2.5 miR-199a-5p與Klotho靶向驗證Targetscan預測發現，Klotho（簡稱KL）的3'-UTR區（1062-1069）存在與miR-199a-5p互補的結合位點。因此采用雙熒光素酶報告基因實驗進一步驗證，結果顯示，與miR-NC mimics組相比，miR-199a-5p mimics組轉染Klotho-WT的PC12細胞中相對熒光素酶活性顯著降低（P＜0.05），而轉染Klotho-MUT的PC12細胞中相對熒光素酶活性變化差異無統計學意義（P＞0.05）。見表5。

表5 雙熒光素酶檢測Klotho與miR-199a-5p的靶向關系/±s

表5 雙熒光素酶檢測Klotho與miR-199a-5p的靶向關系/±s

注：①與miR-NC mimics組比較，P＜0.05。

組別miR-NC mimics miR-199a-5p mimics t值P值重復次數6 6相對熒光素酶活性Klotho-WT 1.02±0.05 0.41±0.04①23.34＜0.001 Klotho-MUT 1.06±0.04 0.98±0.05 3.06 0.012

3 討論

腦I/R損傷通常由手術麻醉、心臟驟停或中風引起，是世界范圍內導致死亡和殘疾的主要原因［9］。腦血流不足會導致腦損傷，血液再灌注會進一步加重腦損傷。I/R損傷導致興奮性神經遞質釋放、ROS生成過多、神經炎癥和神經元凋亡，這些過程是腦損傷的病理生理機制［10-11］。但目前尚無有效的I/R損傷治療策略。因此，尋找新的有效參與腦I/R損傷的分子靶點，有助于臨床制定有效的治療策略。

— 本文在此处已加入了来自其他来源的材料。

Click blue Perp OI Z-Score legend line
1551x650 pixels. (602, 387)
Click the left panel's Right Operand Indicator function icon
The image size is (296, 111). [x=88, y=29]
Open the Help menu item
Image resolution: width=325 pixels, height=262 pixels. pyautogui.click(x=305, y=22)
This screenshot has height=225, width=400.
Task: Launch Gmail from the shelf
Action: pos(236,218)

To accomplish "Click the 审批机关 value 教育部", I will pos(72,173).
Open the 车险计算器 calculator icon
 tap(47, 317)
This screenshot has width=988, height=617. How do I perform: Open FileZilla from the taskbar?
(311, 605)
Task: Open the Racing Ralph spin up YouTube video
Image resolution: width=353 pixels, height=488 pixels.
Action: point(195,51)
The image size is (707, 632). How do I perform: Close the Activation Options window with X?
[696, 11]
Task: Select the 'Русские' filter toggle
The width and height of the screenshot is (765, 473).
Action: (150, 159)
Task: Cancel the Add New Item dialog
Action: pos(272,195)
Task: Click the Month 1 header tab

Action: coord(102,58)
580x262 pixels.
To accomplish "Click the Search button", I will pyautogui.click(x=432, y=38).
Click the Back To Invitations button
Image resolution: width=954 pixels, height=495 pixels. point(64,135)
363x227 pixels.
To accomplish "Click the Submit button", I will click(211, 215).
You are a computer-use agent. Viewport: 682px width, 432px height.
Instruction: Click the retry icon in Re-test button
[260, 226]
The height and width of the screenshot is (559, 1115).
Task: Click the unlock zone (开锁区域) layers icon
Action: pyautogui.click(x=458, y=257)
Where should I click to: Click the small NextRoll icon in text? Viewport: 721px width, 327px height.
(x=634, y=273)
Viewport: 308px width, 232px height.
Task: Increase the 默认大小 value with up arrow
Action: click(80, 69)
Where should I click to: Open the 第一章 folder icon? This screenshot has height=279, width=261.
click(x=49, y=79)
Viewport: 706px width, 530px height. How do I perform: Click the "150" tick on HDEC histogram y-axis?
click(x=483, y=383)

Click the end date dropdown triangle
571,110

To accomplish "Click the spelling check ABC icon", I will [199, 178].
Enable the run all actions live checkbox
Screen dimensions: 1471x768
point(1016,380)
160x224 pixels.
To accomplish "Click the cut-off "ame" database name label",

越來越多的證據表明，miRNA在神經系統疾病的發病機制中起著重要作用，包括腦I/R損傷。體內外研究表明，通過靶向miRNA抑制氧化應激和炎癥反應，對腦I/R損傷有良好的治療作用［12］。因此，基于miRNA的治療可能成為一種潛在且有前景的腦I/R損傷治療策略。近年來，miR-199a-5p因其在多種疾病中的作用而受到廣泛研究。已有報道稱，miR-199a-5p通過抑制癌細胞生長和誘導凋亡而抑制腫瘤生長［13］，miR-199a-5p還促進化療誘導不同類型的癌細胞凋亡［14］。另外，抑制miR-199a-5p提高了間充質干細胞的存活率［15］。這些發現表明miR-199a-5p是一個促進細胞凋亡的因子，因此，miR-199a-5p可能參與細胞凋亡相關的病理過程。令人關注的是，miR-199a-5p在心肌I/R中也起著重要的調節作用，抑制miR-199a-5p可促進心肌細胞對缺氧誘導的凋亡的耐受性［16］。另外，據報道，阿托伐他汀通過抑制miR-199a-5p保護心肌免受I/R損傷誘導的細胞凋亡［17］。這些結果表明，miR-199a-5p的下調對不良刺激的細胞具有保護作用。本研究結果表明，miR-199a-5p下調對神經元細胞PC12的OGD/R損傷有保護作用。有趣的是，有研究證實miR-199a-5p在神經系統疾病中起著關鍵作用。Wang等［18］報道，miR-199a-5p的下調減輕了毛果蕓香堿誘導的癲癇持續狀態，并通過抑制細胞凋亡來保護神經元免受損傷。此外，Li等［19］研究證實，抑制miR-199a-5p對OGD/R誘導的神經元凋亡和ROS的產生具有保護作用。本研究結果證實，miR-199a-5p下調可通過提高OGD/R誘導的PC12細胞活力，降低細胞凋亡，對神經元發揮保護作用。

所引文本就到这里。